Muricopsis mcleani

Scientific classification
- Kingdom: Animalia
- Phylum: Mollusca
- Class: Gastropoda
- Subclass: Caenogastropoda
- Order: Neogastropoda
- Family: Muricidae
- Genus: Muricopsis
- Species: M. mcleani
- Binomial name: Muricopsis mcleani Wiedrick, 2009
- Synonyms: Muricopsis (Muricopsis) mcleani Wiedrick, 2009

= Muricopsis mcleani =

- Authority: Wiedrick, 2009
- Synonyms: Muricopsis (Muricopsis) mcleani Wiedrick, 2009

Species of gastropod

Muricopsis (Muricopsis) mcleani is a species of sea snail, a marine gastropod mollusk in the family Muricidae, the murex snails or rock snails.

==Description==
Muricopsis (Muricopsis) mcleani Wiedrick, 2009 is a minute marine mollusk from the family Muricidae, subfamily Muricopsinae and in found in the Panamic Province.

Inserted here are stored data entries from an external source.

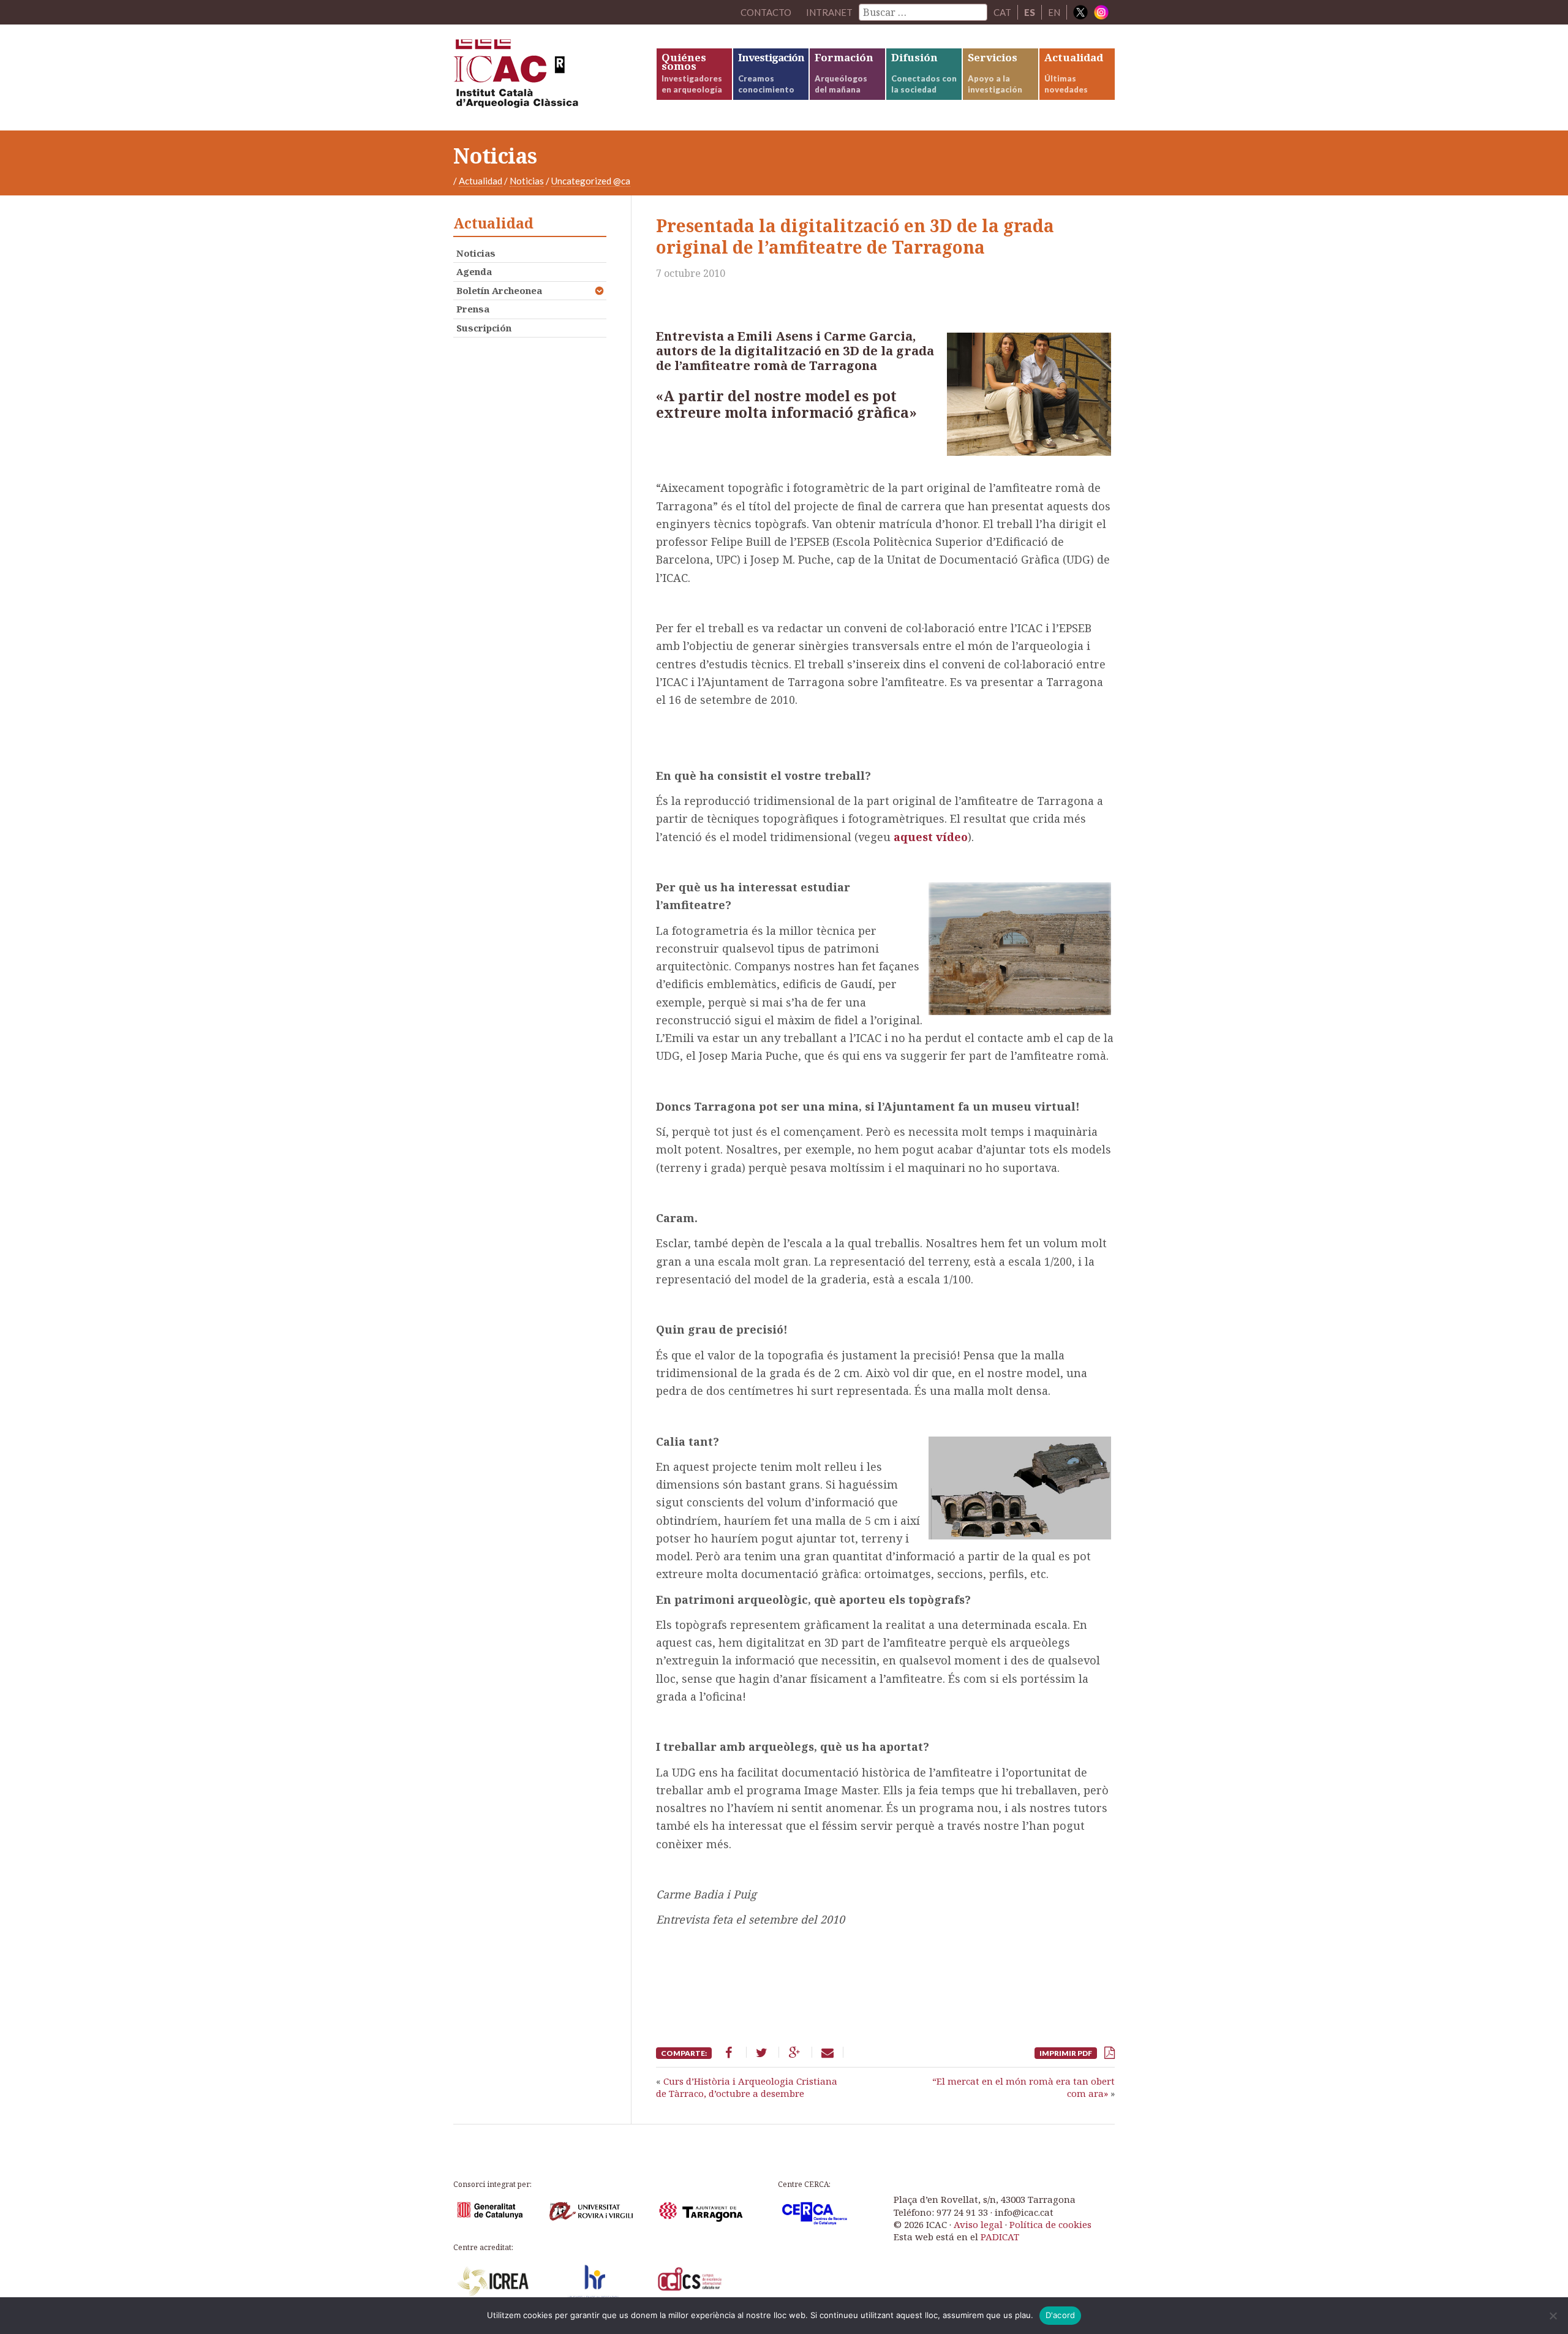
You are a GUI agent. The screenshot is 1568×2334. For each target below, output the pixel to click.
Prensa (472, 309)
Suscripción (483, 328)
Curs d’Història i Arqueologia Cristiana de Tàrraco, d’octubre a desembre (746, 2087)
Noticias (527, 180)
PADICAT (1000, 2236)
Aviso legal (978, 2224)
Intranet (829, 12)
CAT (1002, 12)
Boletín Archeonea (499, 290)
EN (1054, 12)
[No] (1553, 2315)
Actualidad (480, 180)
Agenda (474, 271)
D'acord (1061, 2315)
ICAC (545, 77)
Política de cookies (1050, 2224)
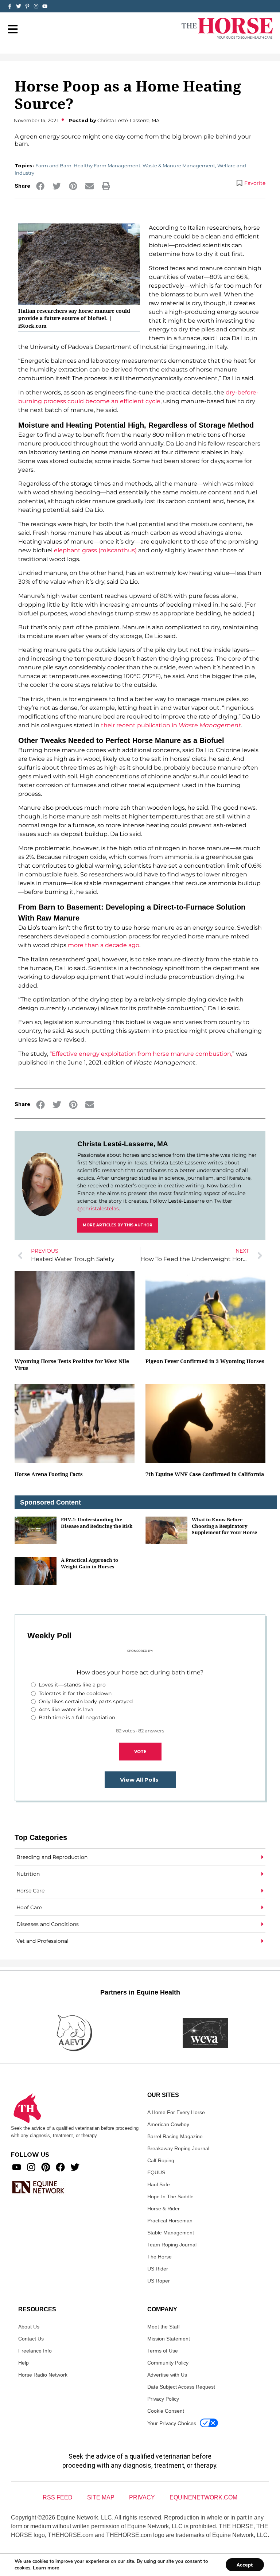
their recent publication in (171, 725)
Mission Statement (168, 2339)
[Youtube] (16, 2167)
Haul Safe (158, 2184)
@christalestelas (98, 1208)
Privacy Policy (163, 2399)
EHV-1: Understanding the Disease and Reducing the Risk (96, 1522)
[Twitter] (18, 6)
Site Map (100, 2497)
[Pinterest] (45, 2167)
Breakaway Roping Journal (178, 2148)
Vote (140, 1751)
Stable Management (170, 2232)
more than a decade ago (103, 945)
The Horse (159, 2257)
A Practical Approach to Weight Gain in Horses (89, 1563)
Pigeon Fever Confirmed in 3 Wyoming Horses (204, 1361)
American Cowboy (168, 2124)
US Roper (158, 2281)
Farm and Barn (53, 165)
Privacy (142, 2497)
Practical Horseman (169, 2220)
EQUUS (156, 2172)
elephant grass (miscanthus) (95, 550)
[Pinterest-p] (27, 6)
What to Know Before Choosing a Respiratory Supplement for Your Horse (224, 1526)
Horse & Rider (163, 2208)
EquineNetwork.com (203, 2497)
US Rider (157, 2269)
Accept (245, 2564)
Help (23, 2363)
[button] (40, 186)
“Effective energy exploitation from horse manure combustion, (141, 1053)
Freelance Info (35, 2351)
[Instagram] (36, 6)
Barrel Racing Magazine (175, 2136)
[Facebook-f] (9, 6)
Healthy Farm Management (107, 165)
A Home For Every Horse (176, 2112)
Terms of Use (162, 2351)
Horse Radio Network (42, 2375)
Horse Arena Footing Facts (49, 1474)
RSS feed (58, 2497)
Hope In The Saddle (170, 2196)
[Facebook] (60, 2167)
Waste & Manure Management (179, 165)
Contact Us (31, 2339)
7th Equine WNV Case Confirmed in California (204, 1474)
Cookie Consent (165, 2411)
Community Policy (167, 2363)
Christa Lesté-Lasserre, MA (122, 1144)
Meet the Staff (163, 2327)
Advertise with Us (167, 2375)
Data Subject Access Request (181, 2387)
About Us (28, 2327)
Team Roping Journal (172, 2245)
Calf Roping (160, 2160)
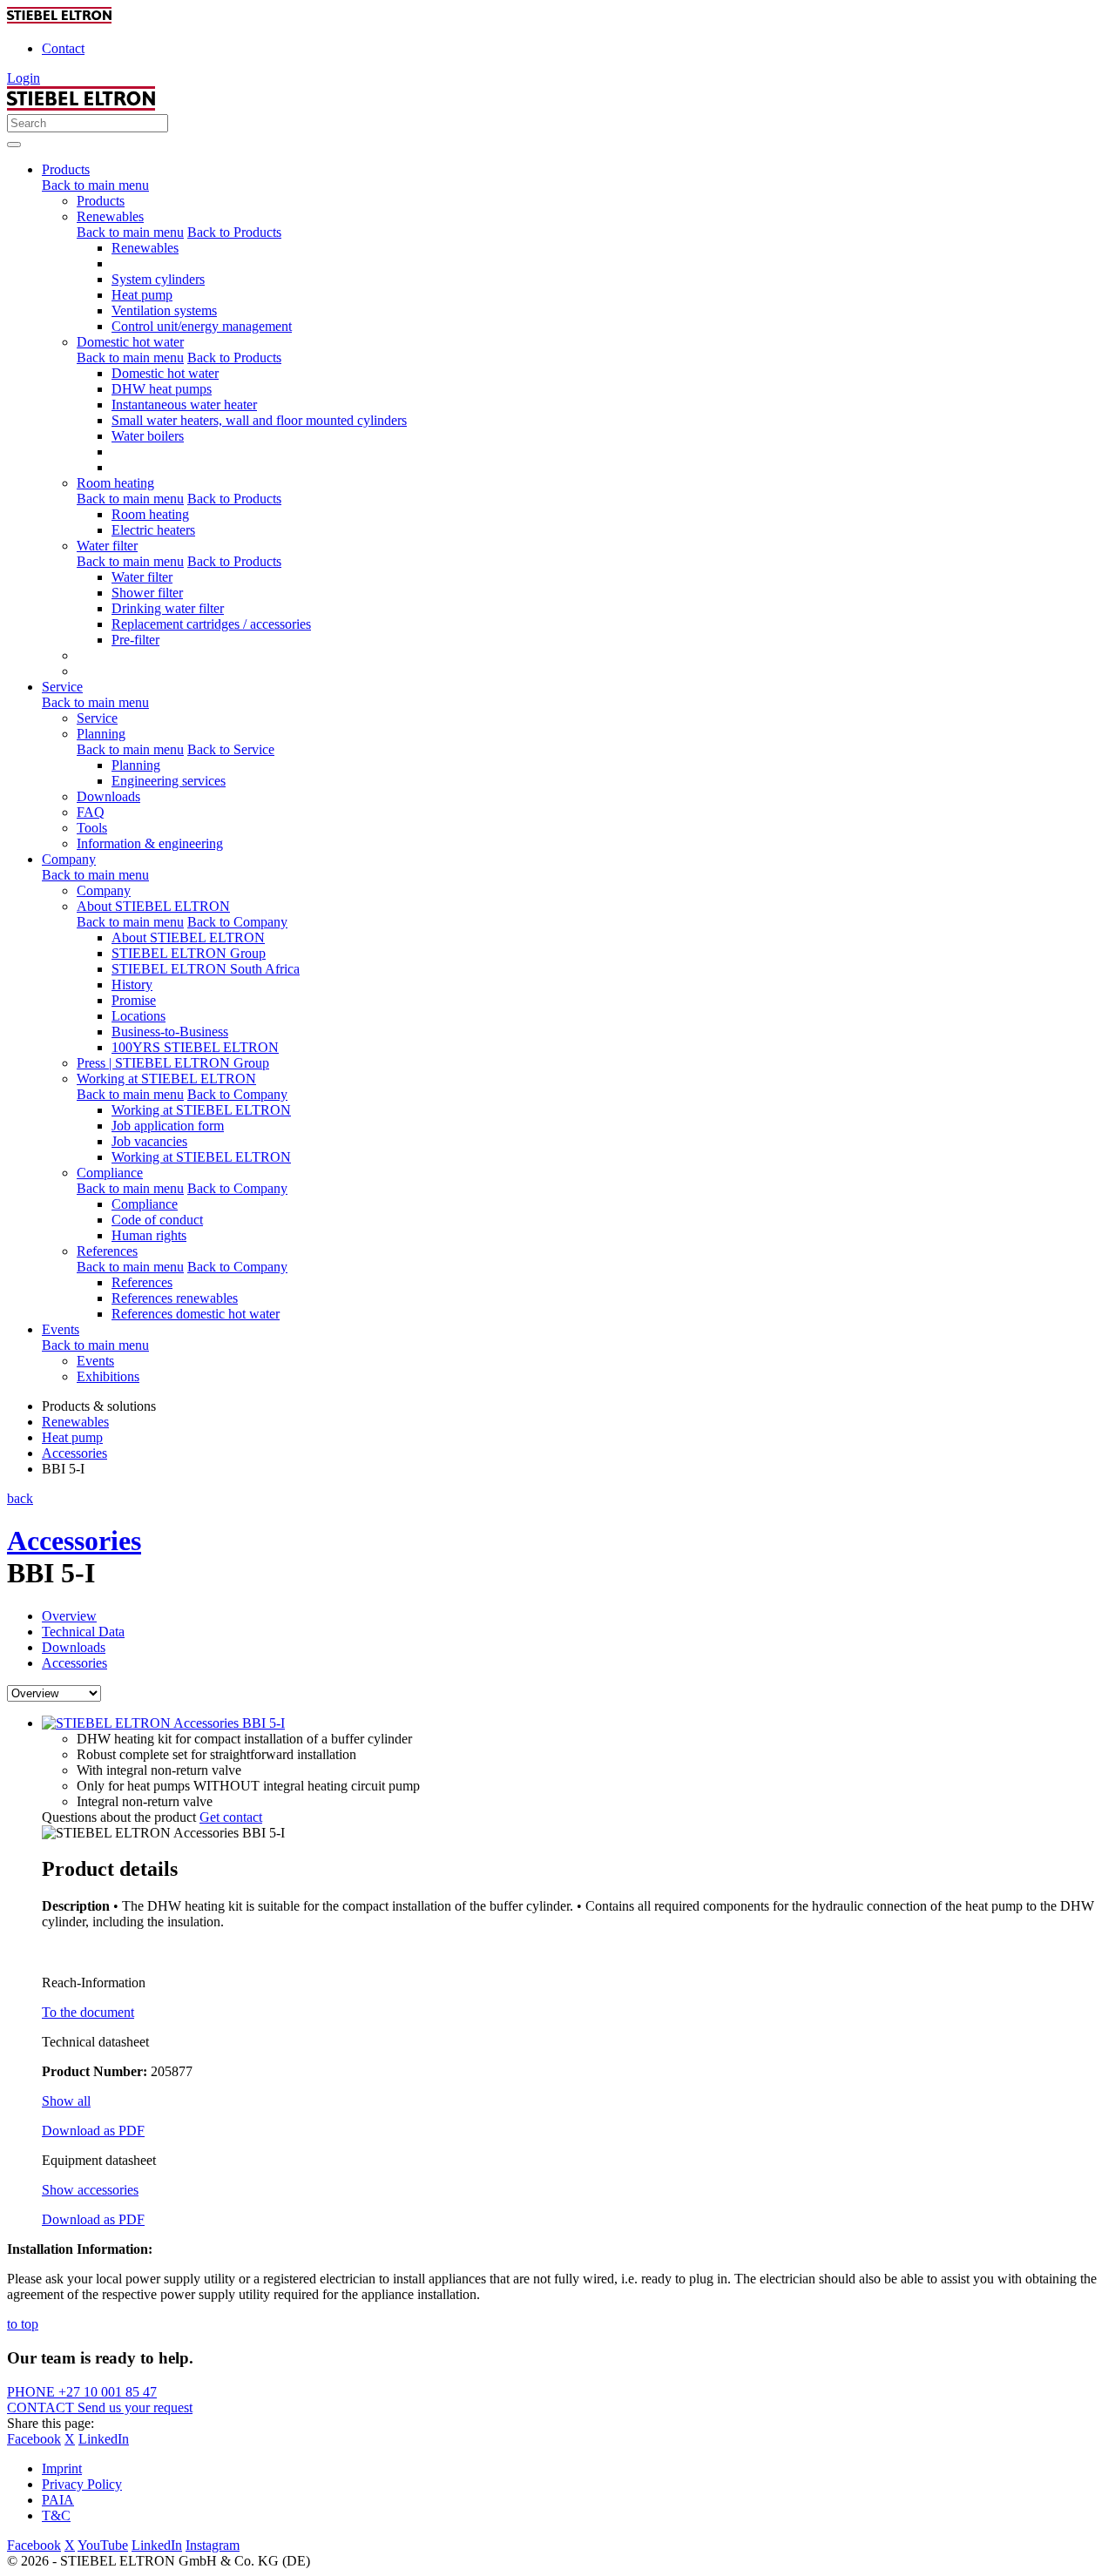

In comparison to other similar species in the genus, from this region, M. (M.) mcleani is moderately sized, has one tabulate whorl, varices sharp, bladelike and three dark brown bands on a tan background.

==Distribution==
Distribution is from San Carlos, Sonora, Mexico, southwest to Mulege, Baja California Sur and south to Espiritu Santo Island, Gulf of California; Isla Santa Cruz, Galapagos Islands, intertidal to 82 m.